Top of PROVIDED ENTRIES

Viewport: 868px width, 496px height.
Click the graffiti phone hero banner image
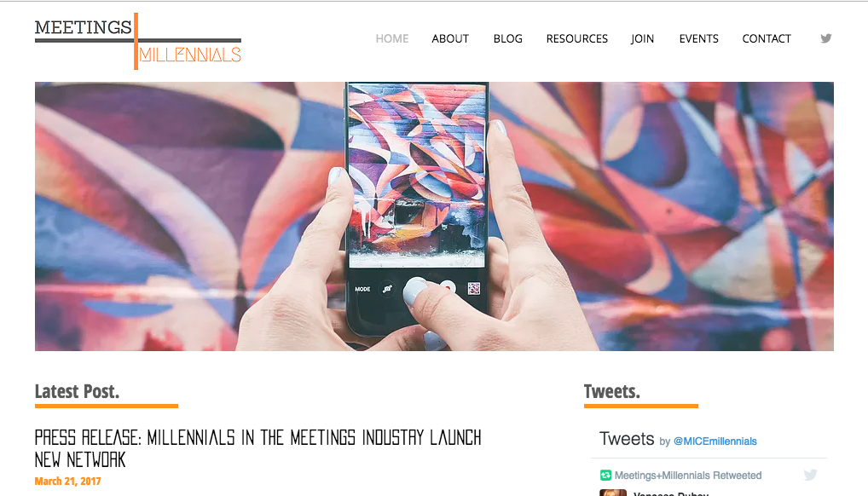pyautogui.click(x=434, y=216)
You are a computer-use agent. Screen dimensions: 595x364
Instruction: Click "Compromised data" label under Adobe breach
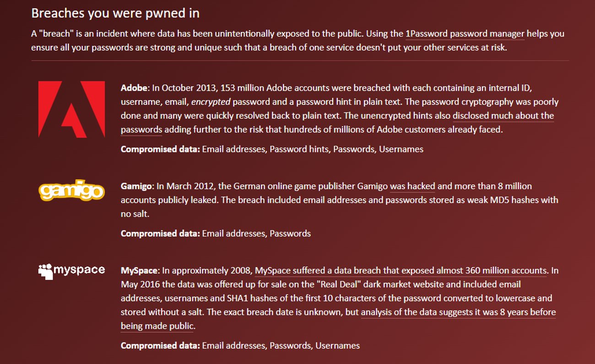click(160, 149)
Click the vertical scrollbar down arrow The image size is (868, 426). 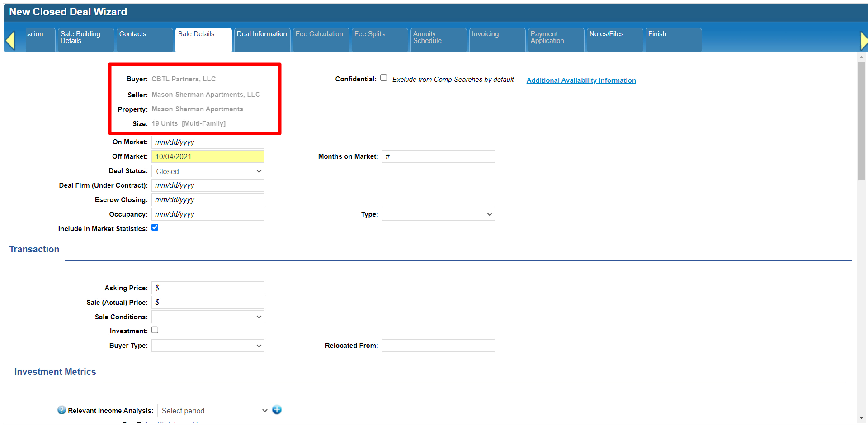point(861,418)
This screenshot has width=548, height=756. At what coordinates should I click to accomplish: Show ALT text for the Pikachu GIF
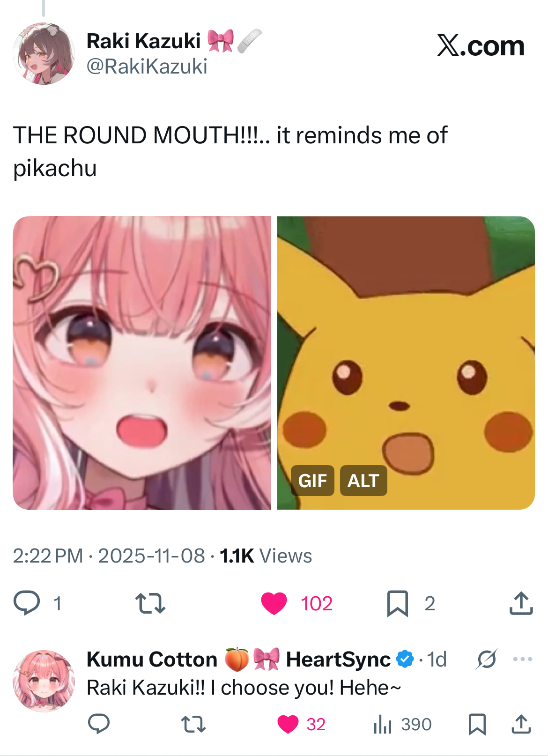click(x=363, y=481)
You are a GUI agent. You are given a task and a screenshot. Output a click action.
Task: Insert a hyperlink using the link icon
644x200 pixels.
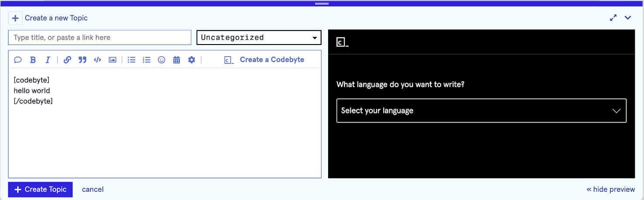click(67, 60)
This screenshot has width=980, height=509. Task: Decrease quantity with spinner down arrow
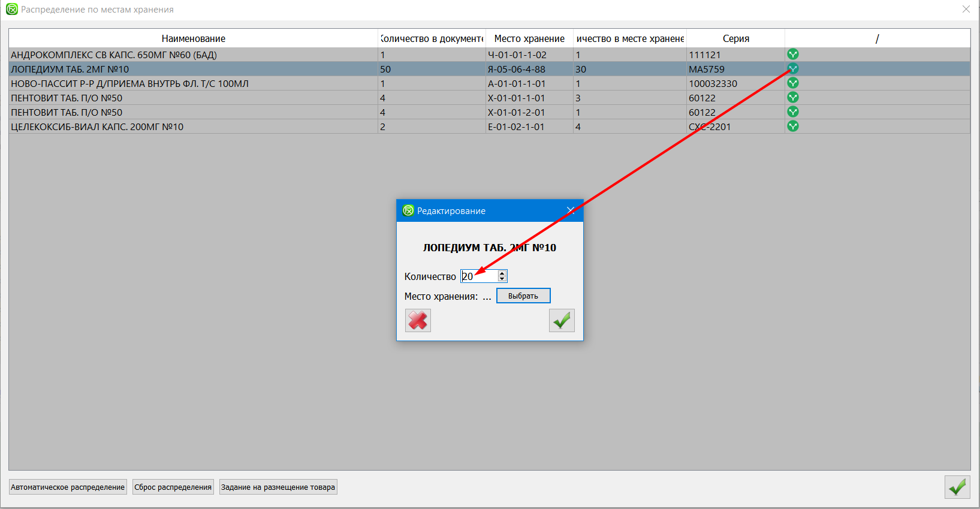pyautogui.click(x=502, y=279)
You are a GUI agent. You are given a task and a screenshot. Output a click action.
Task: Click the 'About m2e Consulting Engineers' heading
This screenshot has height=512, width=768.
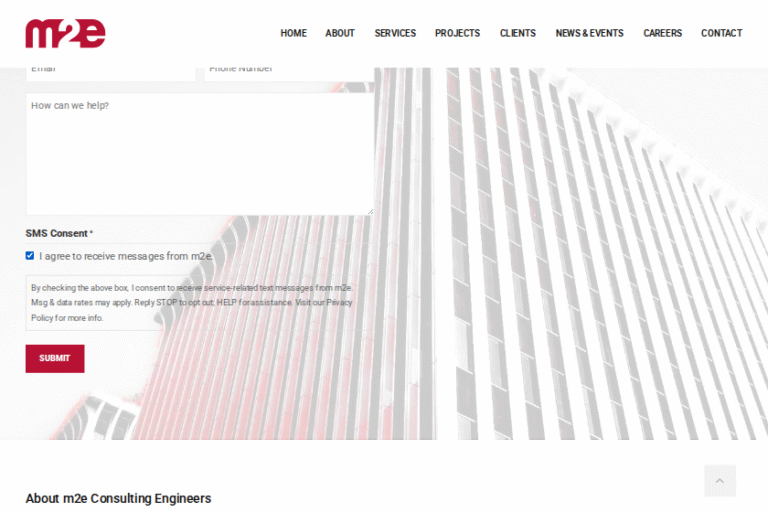118,498
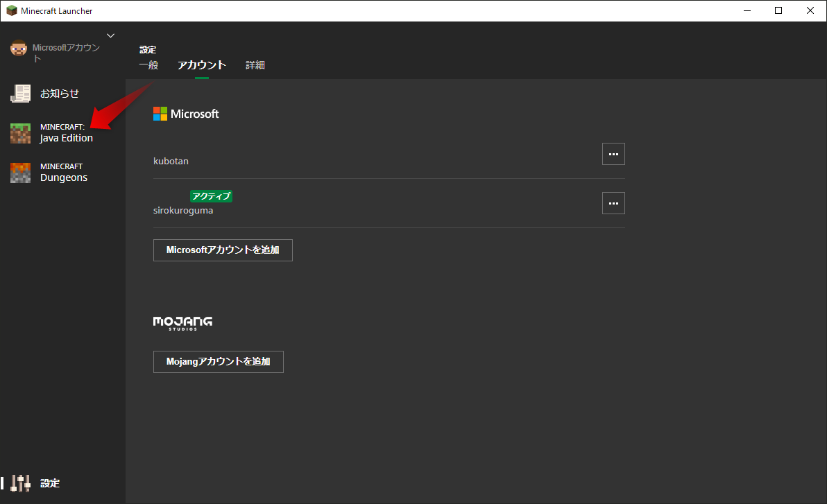Select the sirokuroguma account name
This screenshot has width=827, height=504.
click(183, 210)
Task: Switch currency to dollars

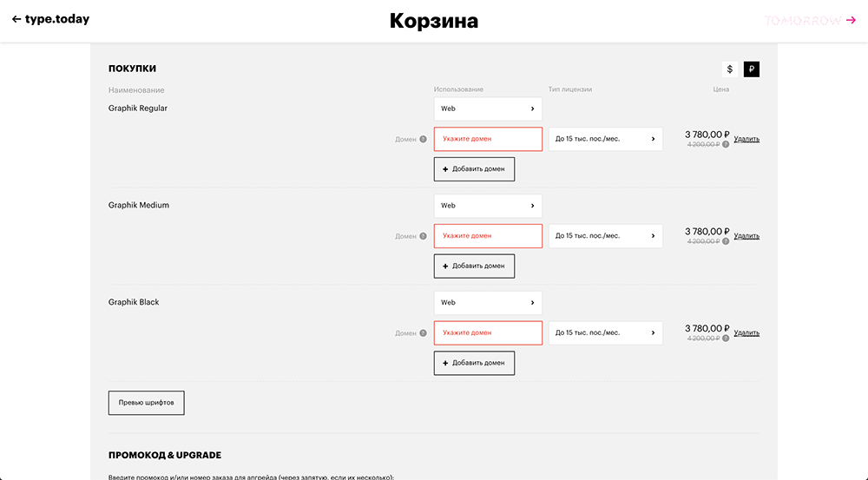Action: click(x=730, y=69)
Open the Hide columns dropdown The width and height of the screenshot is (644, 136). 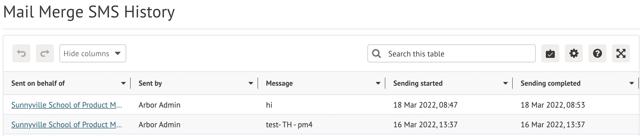[93, 53]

Bottom of PROVIDED ENTRIES

WORK INSTRUCTION: In the listing above, find the line containing "644x200 pixels.". Output it and every line after it up to and including the line containing "Task: Click the", exactly, but skip the pictures.

SOLUTION TO THIS TASK:
644x200 pixels.
click(67, 60)
This screenshot has width=980, height=509. Task: Decrease quantity with spinner down arrow
pyautogui.click(x=502, y=279)
You are a GUI agent. You are given a task and a screenshot. Output a click action.
Task: Click the 'About m2e Consulting Engineers' heading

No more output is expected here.